── TEXTE PRÉSENTÉ

22 SEPTEMBRE 2014
Ils (ou elles) sont jeunes. Ils ont moins de 60 ans, et sont atteints de la maladie d’Alzheimer ou d’une maladie apparentée. En France, ce sont près de 20 000 personnes qui sont concernées. Quand cela arrive, on ne voit rien, on ne comprend rien, et nul ne pense à cette maladie. On tâtonne, on hésite. Pire, on stigmatise. La maladie d’Alzheimer étant classée par tous comme une maladie des vieux, les premiers signes manifestés par ces hommes et ces femmes sont attribués à des troubles psychologiques ou à des pathologies psychiatriques. On les prend pour des fous. Et cela peut durer des années. «Le diagnostic tardif et l’errance diagnostique constituent deux caractéristiques du parcours des personnes malades jeunes», lâchent les experts qui viennent de publier une enquête sur ces moins de 60 ans (1).
«Mon mari avait 47 ans, moi j’avais 42, raconte Françoise. Il était commercial, toujours impeccable, très organisé et plutôt strict. Plusieurs jours de suite, j’ai dû renouer sa cravate moi-même et l’obliger à changer de chemise. Cela n’était jamais arrivé. Puis, je l’ai surpris en train d’appeler des amis trois fois de suite en une demi-heure. Nous avons mis ça sur le compte du surmenage. J’ai même pensé à une petite déprime. Ce sont nos enfants qui ont repéré que, fondamentalement, quelque chose n’allait pas.»

────
── LISTE DES DONNÉES

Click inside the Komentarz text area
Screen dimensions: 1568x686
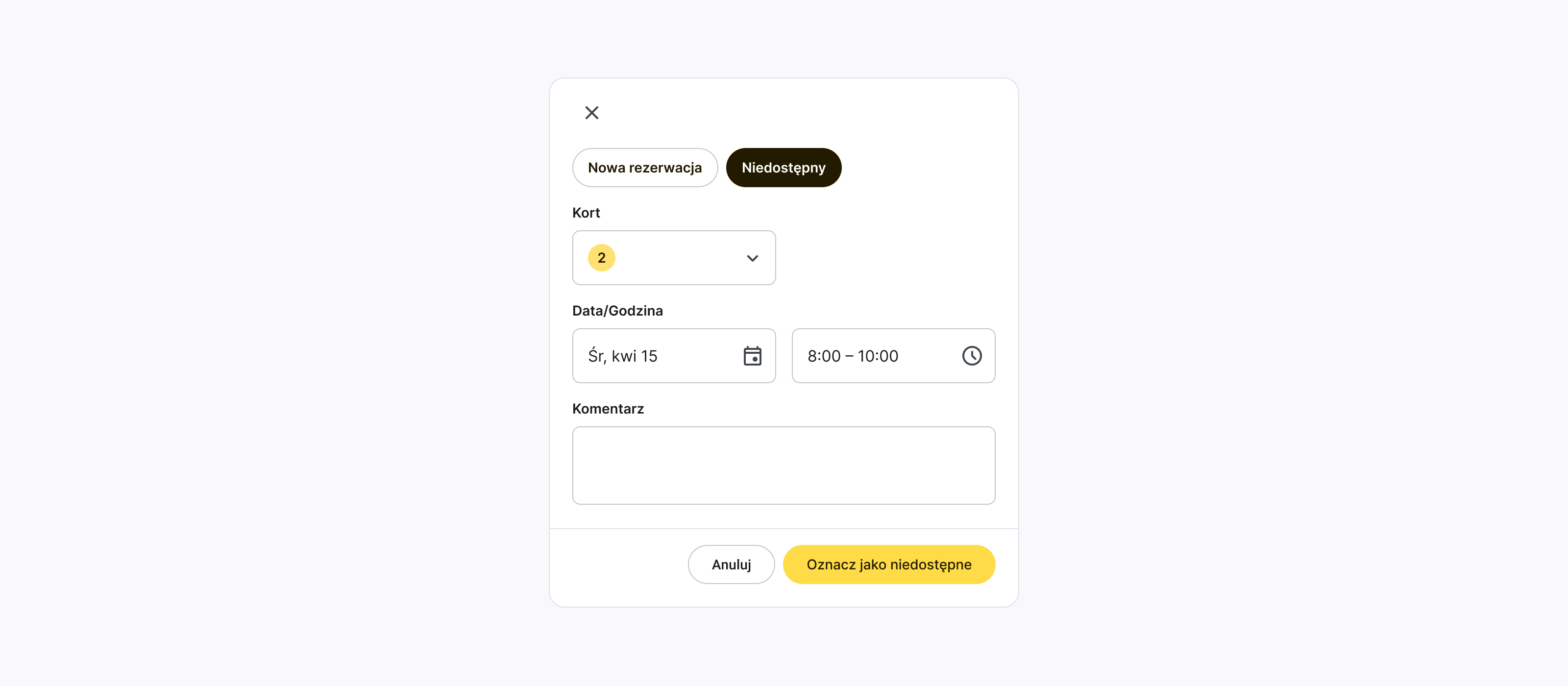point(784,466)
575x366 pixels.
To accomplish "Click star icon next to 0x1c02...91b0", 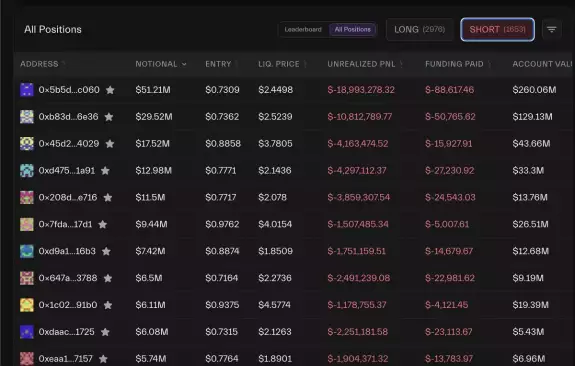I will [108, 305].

────
── LISTE DES DONNÉES

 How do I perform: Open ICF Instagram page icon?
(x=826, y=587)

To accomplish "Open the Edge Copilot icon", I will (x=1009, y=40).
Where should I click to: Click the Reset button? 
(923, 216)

────
── LISTE DES DONNÉES

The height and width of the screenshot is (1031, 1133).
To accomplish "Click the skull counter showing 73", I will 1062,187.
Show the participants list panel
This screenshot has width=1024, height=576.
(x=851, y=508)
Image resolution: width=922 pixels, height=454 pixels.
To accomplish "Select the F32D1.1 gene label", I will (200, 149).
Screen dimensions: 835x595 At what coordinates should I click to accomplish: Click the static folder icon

────

*TRAVAIL DEMANDÉ*
1. Relevez toutes les explications données aux premiers signes de la maladie avant qu'on pense à Alzheimer, d'après le texte sur les malades jeunes.
2. Selon le texte sur les malades jeunes, combien de personnes sont concernées en France ?
3. Dans le texte sur les malades jeunes, reprenez le passage qui s'ouvre sur les mots "22 SEPTEMBRE 2014" et se termine par "60 ans (1).", en substituant "personnes âgées" à "vieux".

*RÉPONSES AUX TÂCHES*
1.
- des troubles psychologiques
- des pathologies psychiatriques
- le surmenage
- une petite déprime

2. Près de 20 000 personnes.

3.
22 SEPTEMBRE 2014
Ils (ou elles) sont jeunes. Ils ont moins de 60 ans, et sont atteints de la maladie d’Alzheimer ou d’une maladie apparentée. En France, ce sont près de 20 000 personnes qui sont concernées. Quand cela arrive, on ne voit rien, on ne comprend rien, et nul ne pense à cette maladie. On tâtonne, on hésite. Pire, on stigmatise. La maladie d’Alzheimer étant classée par tous comme une maladie des personnes âgées, les premiers signes manifestés par ces hommes et ces femmes sont attribués à des troubles psychologiques ou à des pathologies psychiatriques. On les prend pour des fous. Et cela peut durer des années. «Le diagnostic tardif et l’errance diagnostique constituent deux caractéristiques du parcours des personnes malades jeunes», lâchent les experts qui viennent de publier une enquête sur ces moins de 60 ans (1).